> _TASK TO CARRY OUT_
Make an exact copy of the data below, leaving out every picture.

==========

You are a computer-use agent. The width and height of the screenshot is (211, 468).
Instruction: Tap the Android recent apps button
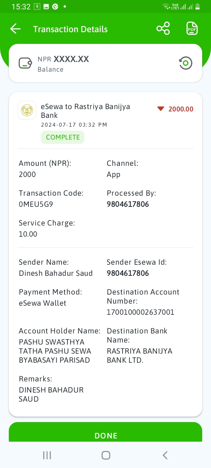coord(47,455)
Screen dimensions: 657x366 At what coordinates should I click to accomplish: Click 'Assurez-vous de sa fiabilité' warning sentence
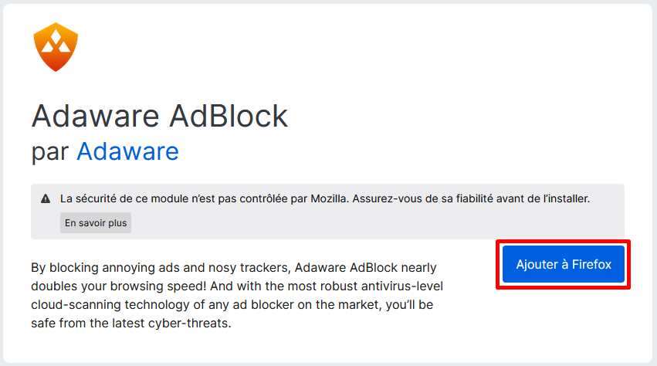point(423,198)
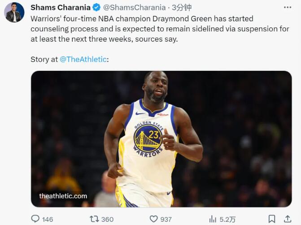Bookmark the tweet with the bookmark icon
The width and height of the screenshot is (301, 225).
[272, 219]
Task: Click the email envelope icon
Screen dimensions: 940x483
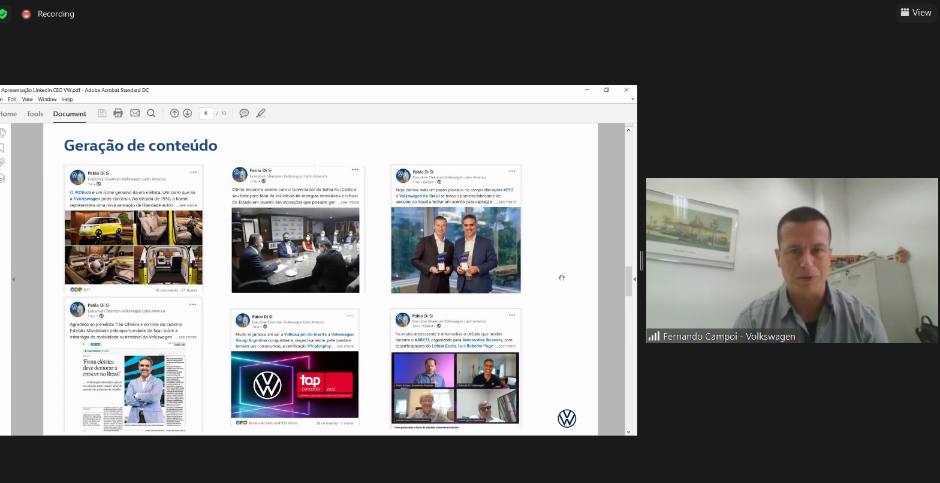Action: [135, 113]
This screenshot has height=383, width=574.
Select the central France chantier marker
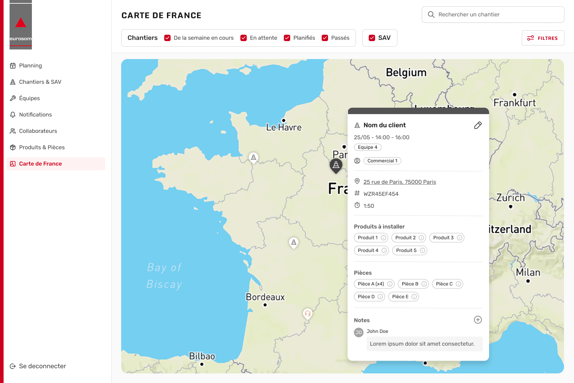click(294, 243)
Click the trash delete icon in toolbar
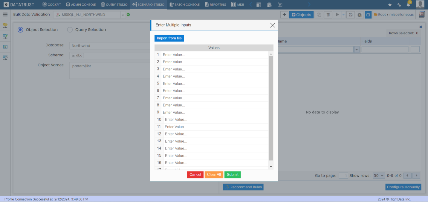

==========

> _ANSWER SPACE_
You are a computer-use agent. The width and height of the screenshot is (211, 468).
Instruction: Tap the Android recent apps button
coord(47,455)
Screen dimensions: 657x366 At what coordinates should I click to accomplish: Click 'Assurez-vous de sa fiabilité' warning sentence
point(423,198)
Bookmark the tweet with the bookmark icon
The width and height of the screenshot is (301, 225).
[272, 219]
Task: Click the email envelope icon
Screen dimensions: 940x483
Action: [135, 113]
This screenshot has height=383, width=574.
Select the central France chantier marker
click(294, 243)
Click the trash delete icon in toolbar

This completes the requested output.